Rescale the records between the lines holding "[White Facebook Icon] (435, 728)" and "点此阅读更多我们关于Cookies相关信息 (534, 542)", inclusive, reproducing every line in that range with the requests unchanged and each coordinate in the answers multiplied by 2.55 and rounded to the nearest whole number, halves up. Return only those lines.
......
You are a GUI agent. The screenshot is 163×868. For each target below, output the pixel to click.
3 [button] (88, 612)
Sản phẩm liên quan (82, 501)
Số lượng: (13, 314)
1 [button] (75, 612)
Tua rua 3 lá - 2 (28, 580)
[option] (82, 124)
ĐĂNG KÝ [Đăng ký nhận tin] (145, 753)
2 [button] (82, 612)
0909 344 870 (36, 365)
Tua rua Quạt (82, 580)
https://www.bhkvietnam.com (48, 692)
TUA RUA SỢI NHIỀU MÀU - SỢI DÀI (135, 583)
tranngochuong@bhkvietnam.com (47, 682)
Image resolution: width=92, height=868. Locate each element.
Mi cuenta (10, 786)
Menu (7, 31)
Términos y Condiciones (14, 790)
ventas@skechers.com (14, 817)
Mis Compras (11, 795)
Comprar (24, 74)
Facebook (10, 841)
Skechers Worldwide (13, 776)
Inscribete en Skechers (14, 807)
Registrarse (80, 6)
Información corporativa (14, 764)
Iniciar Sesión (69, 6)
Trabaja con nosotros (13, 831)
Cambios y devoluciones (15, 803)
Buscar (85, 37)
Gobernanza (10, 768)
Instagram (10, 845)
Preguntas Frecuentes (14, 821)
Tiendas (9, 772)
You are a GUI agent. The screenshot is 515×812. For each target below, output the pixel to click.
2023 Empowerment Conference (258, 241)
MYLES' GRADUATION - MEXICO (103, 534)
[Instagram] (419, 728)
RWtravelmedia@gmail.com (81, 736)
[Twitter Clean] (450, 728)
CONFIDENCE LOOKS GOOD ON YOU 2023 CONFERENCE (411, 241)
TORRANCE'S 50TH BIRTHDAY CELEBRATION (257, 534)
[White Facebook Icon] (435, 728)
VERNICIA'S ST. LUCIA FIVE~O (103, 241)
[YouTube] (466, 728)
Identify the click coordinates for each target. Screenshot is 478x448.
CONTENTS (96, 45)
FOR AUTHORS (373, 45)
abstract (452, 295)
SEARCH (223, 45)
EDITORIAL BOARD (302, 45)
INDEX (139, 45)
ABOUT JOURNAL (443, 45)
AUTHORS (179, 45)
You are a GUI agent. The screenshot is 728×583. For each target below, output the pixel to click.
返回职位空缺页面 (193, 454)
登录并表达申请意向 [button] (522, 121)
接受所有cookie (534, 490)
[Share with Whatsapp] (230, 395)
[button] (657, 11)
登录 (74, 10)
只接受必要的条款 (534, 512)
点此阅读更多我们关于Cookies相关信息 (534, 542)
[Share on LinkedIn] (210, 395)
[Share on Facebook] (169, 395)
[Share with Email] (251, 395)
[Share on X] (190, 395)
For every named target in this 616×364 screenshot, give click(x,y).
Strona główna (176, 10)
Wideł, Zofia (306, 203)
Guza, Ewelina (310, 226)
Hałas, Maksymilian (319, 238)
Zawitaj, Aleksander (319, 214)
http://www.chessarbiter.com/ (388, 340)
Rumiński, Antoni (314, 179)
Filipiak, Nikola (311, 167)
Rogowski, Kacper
......
Correct response ::
[White Facebook Icon] (1109, 1856)
VERNICIA'S ST. LUCIA FIVE~O (263, 615)
[YouTube] (1188, 1856)
Identify the click coordinates for each target. Screenshot is 478x448.
CONTENTS (245, 115)
FOR AUTHORS (951, 115)
abstract (1153, 752)
SEARCH (569, 115)
EDITORIAL BOARD (770, 115)
INDEX (354, 115)
ABOUT JOURNAL (1130, 115)
AUTHORS (456, 115)
You are a GUI agent. The screenshot is 728×583. For each target below, output the pixel to click.
返回职位空缺页面 (492, 1158)
登录并表达申请意向 [button] (1331, 309)
接受所有cookie (1362, 1250)
[Share with Whatsapp] (587, 1007)
[button] (1675, 28)
登录 (189, 26)
只接受必要的条款 (1362, 1306)
点此阅读更多我们关于Cookies相关信息 (1362, 1382)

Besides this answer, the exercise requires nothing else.